Court acquits former university vice-chancellor

Professor Egide Karuranga, the former vice-chancellor of the now-defunct University of Kibungo has been acquitted by the Ngoma district-based Intermediate Court on charges related to financial mismanagement.

After spending nine months in the Nyarugenge prison following his arrest by the Rwanda Investigation Bureau in July 2020, the court ordered Karuranga’s immediate release.

The former vice-chancellor, who became head of the university in 2017, was accused of nepotism and mismanagement of the university’s finances, which included failure to account for how the university spent over RWF700 million (more than US$730,000) between 2018 and 2019.

The university was closed in 2020 due to its financial woes.

Inadequate proof of wrongdoing

The Ngoma Intermediate Court, based in Ngoma district in Eastern Province, ruled in favour of Karuranga, due to inadequate proof that he committed the crimes presented by the prosecution.

The court ruled that Karuranga, who was accused of leading the university into making losses, worked with the university’s board of directors, which backed all the activities undertaken by the university management.

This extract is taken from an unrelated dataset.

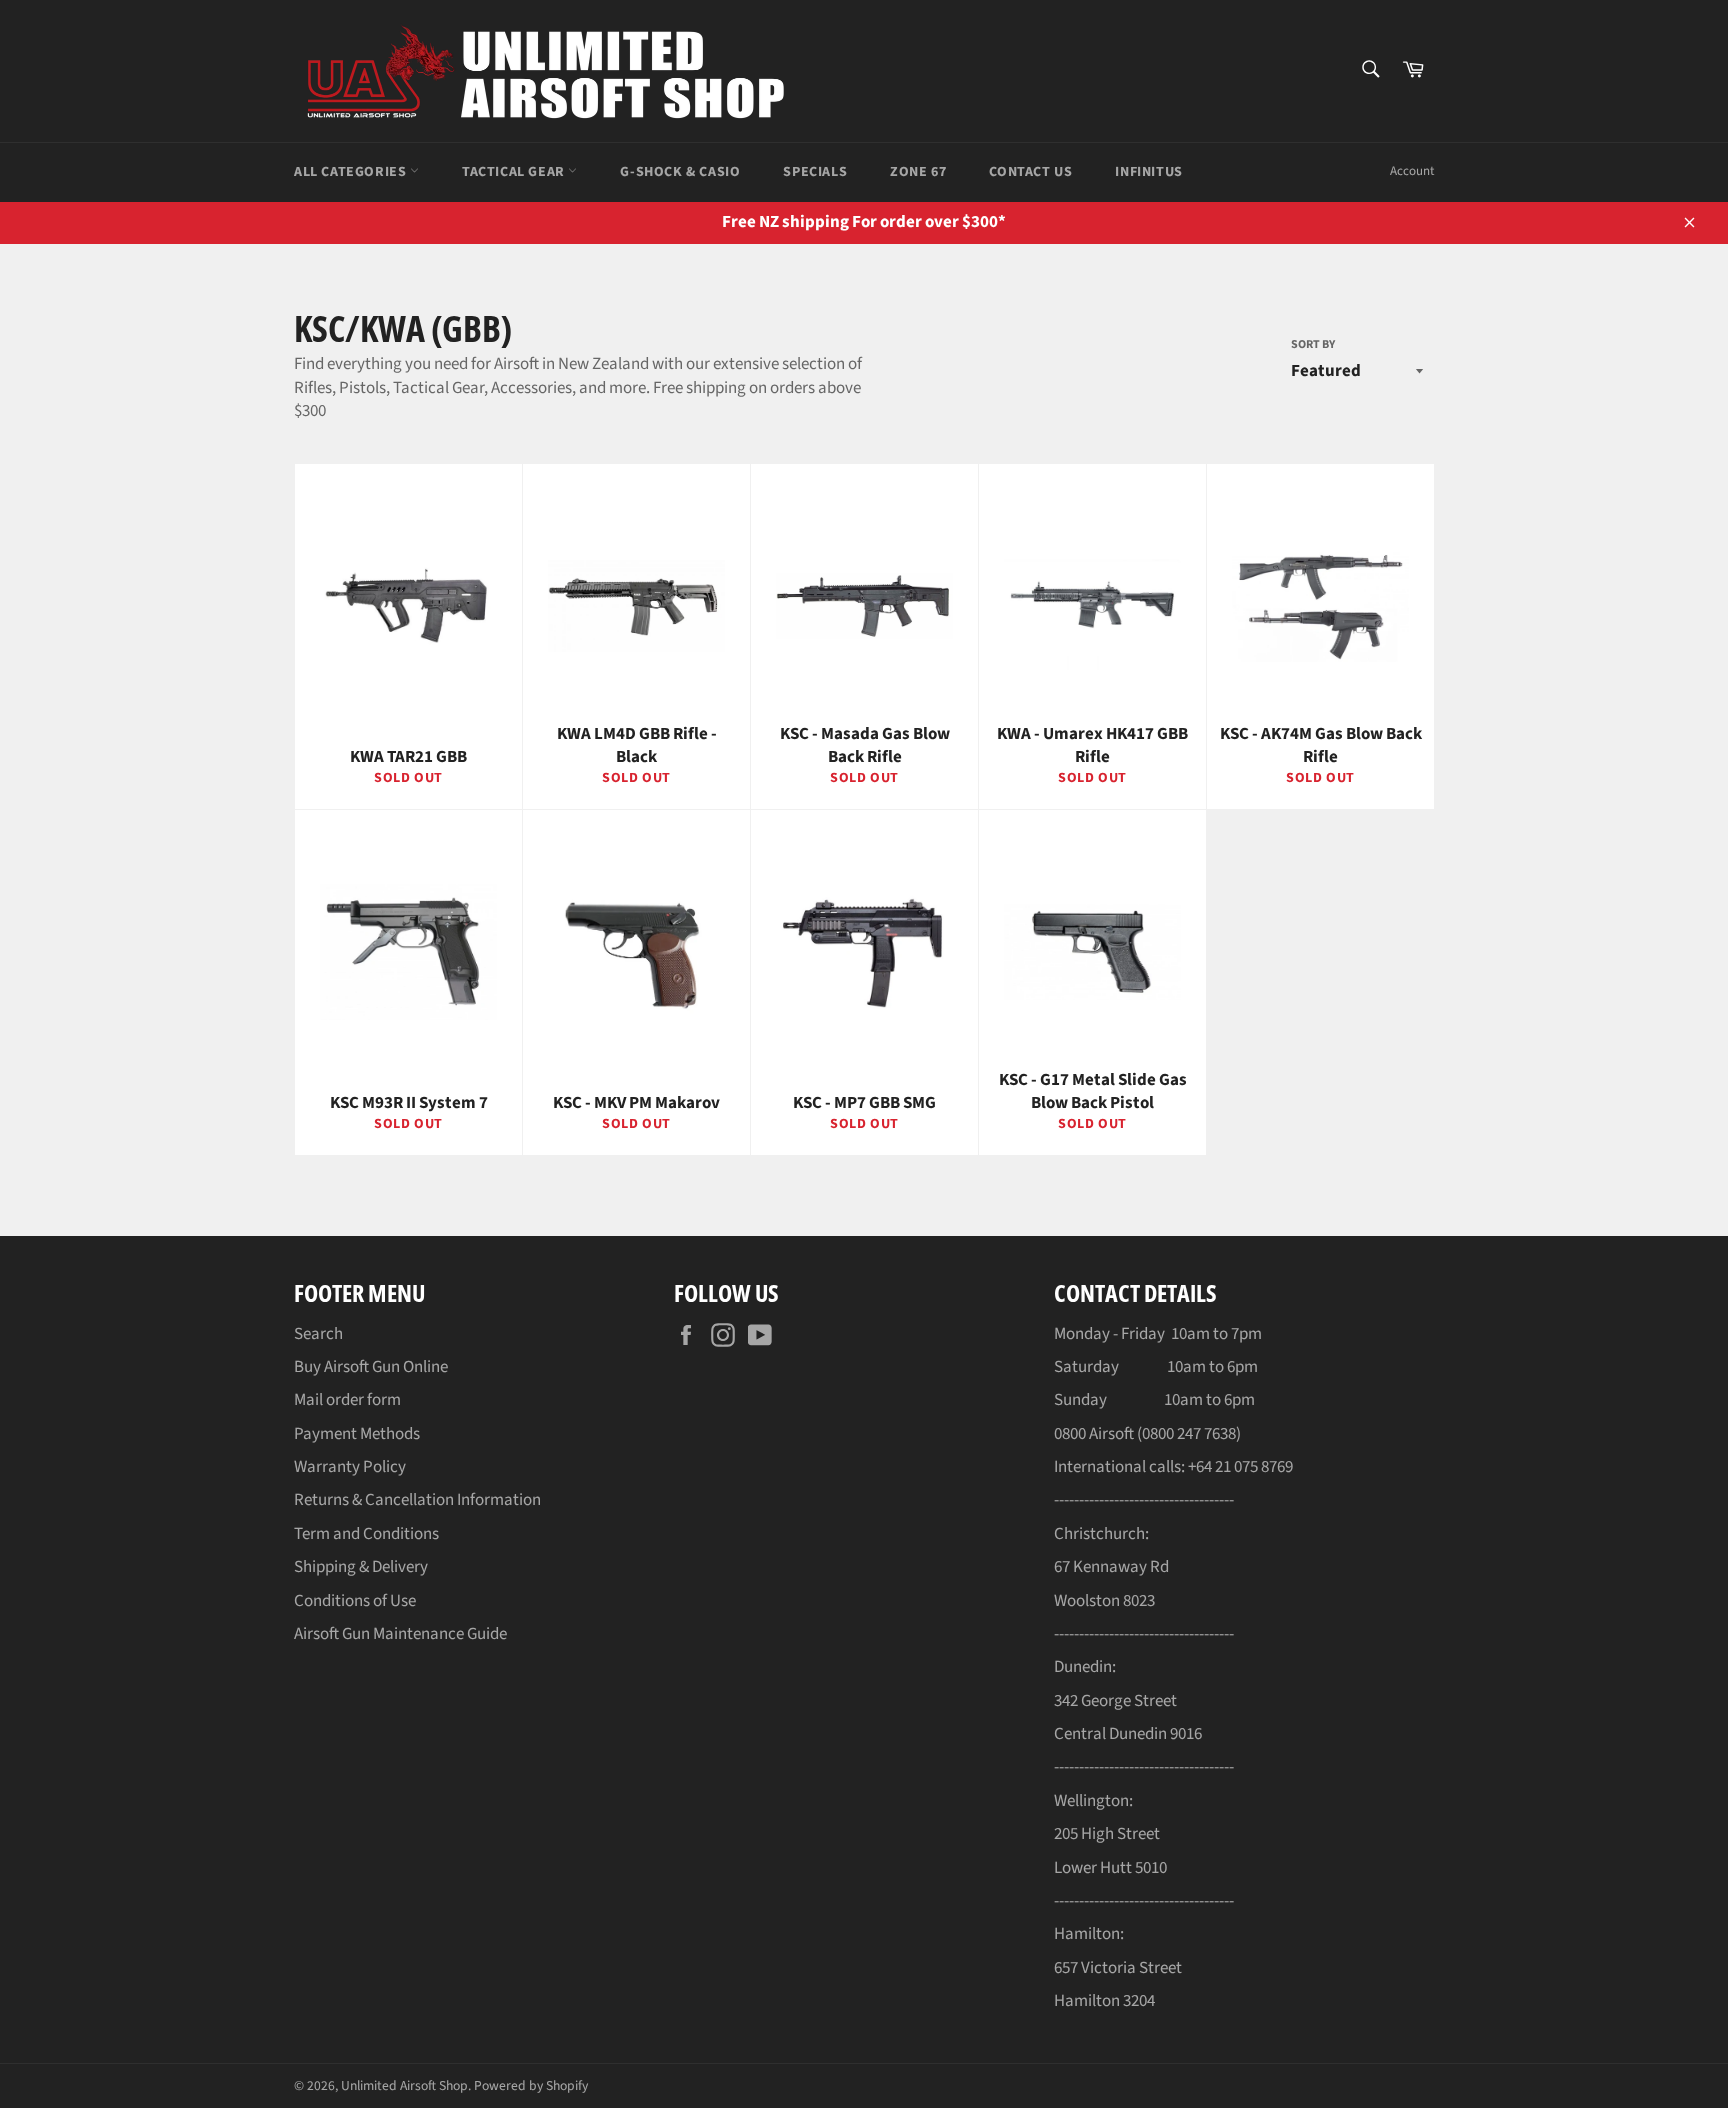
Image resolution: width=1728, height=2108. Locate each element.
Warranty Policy (350, 1467)
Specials (815, 172)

The backing by the board, absolved Karuranga, the court ruled.

Prior to his appointment as the University of Kibungo’s vice-chancellor, Karuranga lived in Canada where he taught international business management at Laval University’s faculty of business administration as an associate professor.

He was also a visiting lecturer at the Institut Commercial de Nancy (which became ICN Business School) in France and the Reginald F Lewis School of Business, Law and Agriculture in the US.

Karuranga and Dr Pierre-Damien Habumuremyi, the former prime minister of Rwanda, who was previously the vice-chancellor of the Christian University of Rwanda, were arrested during the same time in 2020.

Habumuremyi was later found guilty of issuing cheques that bounced. He was sentenced to three years in jail and ordered to pay RWF892.2 million in fines.

Several private universities in Rwanda were closed in 2020 for failing to meet quality standards, and other administrative and financial problems.